WASHINGTON — While the primary focus of the Mars 2020 mission will be the search for evidence of past Martian life, the rover mission carries several other payloads that could support future robotic and human missions to the red planet.
Perhaps the highest profile of these payloads is a small helicopter, called Ingenuity, that will attempt to make the first powered flight in the Martian atmosphere. The 1.8-kilogram helicopter, attached to the belly of the Perseverance rover, will be deployed early in the mission for flight tests.
“Mars Helicopter is a technology demonstration motivated by the potential to add an aerial dimension to space exploration,” MiMi Aung, project manager for Ingenuity at the Jet Propulsion Laboratory, said at a Feb. 16 briefing. “It’s been fully tested as much as we can on Earth. Next, it’s time to demonstrate, prove and learn how it operates on Mars.”
After the Perseverance rover lands, it will drive to a nearby location that controllers believe is best suited for the helicopter test. It will release Ingenuity, a complex process that takes about 10 days to complete, then drive a safe distance away.
A first flight will go to an altitude of three meters, hovering for 20 seconds before landing. “It will truly be a Wright Brothers’ moment, but on another planet,” she said.
If successful, up to four more flights could follow over 30 days. Those flights, up to 90 seconds long, will go to altitudes of three to five meters and travel as much as 50 meters downrange, returning to an “airfield” landing zone 10 meters on a side.
The $85 million project, intended as a technology demonstration, has not been without controversy. Some scientists involved with Mars 2020 opposed the inclusion of the helicopter, arguing that those tests would take time away from rover operations during the initial phases of the mission. However, with the support of then NASA Administration Jim Bridenstine, the agency decided in May 2018 to fly the helicopter, later named Ingenuity, on the mission.
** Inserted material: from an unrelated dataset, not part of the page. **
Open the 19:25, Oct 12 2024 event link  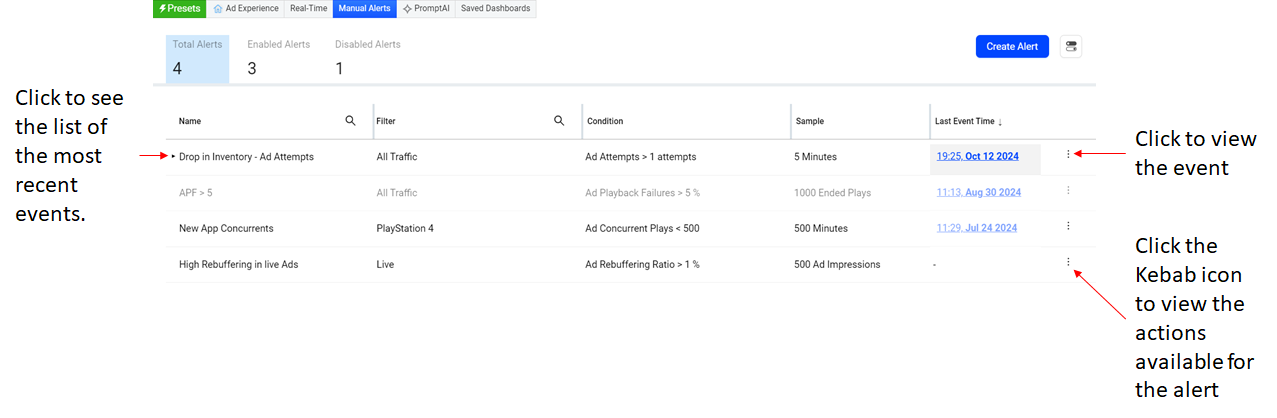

If successful, Ingenuity could pave the way for flying more advanced helicopters on future robotic and crewed missions, serving as scouts. “I think Ingenuity is today’s Sojourner,” said Matt Wallace, deputy project manager for Mars 2020, during a Feb. 17 briefing. Sojourner was NASA’s first Mars rover, flown on the Mars Pathfinder mission that landed in 1997.
Wallace, who worked on Sojourner, recalled there was skepticism at the time of the Mars Pathfinder mission whether a rover would be useful. “We found very quickly that having a mobile capability on the surface of Mars was incredibly valuable,” he said. “I think in almost every way, when you look at Ingenuity, it looks very much the same.”
On Perseverance itself, most of its payloads are science instruments intended to study the planet and look for evidence of past life. One, though, is a demonstration of technology for producing oxygen on Mars. The Mars Oxygen In Situ Resource Utilization (ISRU) Experiment, or MOXIE, will attempt to convert carbon dioxide in the Martian atmosphere into oxygen.
Such a technology is critical for future human missions to Mars, enabling crews to produce oxygen needed for both life support and propellant. The use of ISRU technologies for propellant production in particular makes human missions much more feasible, noted Jeff Sheehy, chief engineer for NASA’s Space Technology Mission Directorate, at a Feb. 16 briefing.
MOXIE will be turned on three times in the first 30 days after landing, with the first two to test the payload. “On the third run, we’ll actually make oxygen under some conservative operating conditions,” Sheehy said. MOXIE will be run at least 10 times over the course the mission, testing its ability to produce oxygen at different times of day and seasons of the year.
Each run of MOXIE will be about an hour, producing 6 to 10 grams of oxygen. The technology would need to be scaled up by about a factor of 200 for use on future crewed missions, but the agency hopes to at least prove the technology works on this mission.
The experiment did face a number of development changes that raised questions about whether it could be flown on Mars 2020. “There were times where some of the managers worried that the technology couldn’t be developed in time to get it on the rover,” he said. “There’s no question that the team that designed, built and tested MOXIE needed a lot of moxie to overcome all the challenges that were encountered along the way.”
Another instrument, SuperCam, features a laser that will be used to zap rocks, allowing it to analyze its chemical composition. An additional aspect of that instrument is a microphone that will listen as the laser fires, which can give scientists clues to the hardness and other properties of the rocks.
The microphone will have other applications as well. “It will listen to the wind, listen to the rover and also the infrared laser,” Sylvestre Maurice, deputy principal investigator for SuperCam, at a Feb. 16 briefing. “It’s the first time that we’ll have a microphone on Mars.”
The microphone, he said, will allow scientists to study atmospheric turbulence by listening to the wind. In the tenuous atmosphere of Mars, sound propagates differently from Earth, doing so at slower speeds and supporting lower frequencies better than higher ones. The microphone can also provide diagnostic information about the rover itself. “It’s opening a new world,” Maurice said.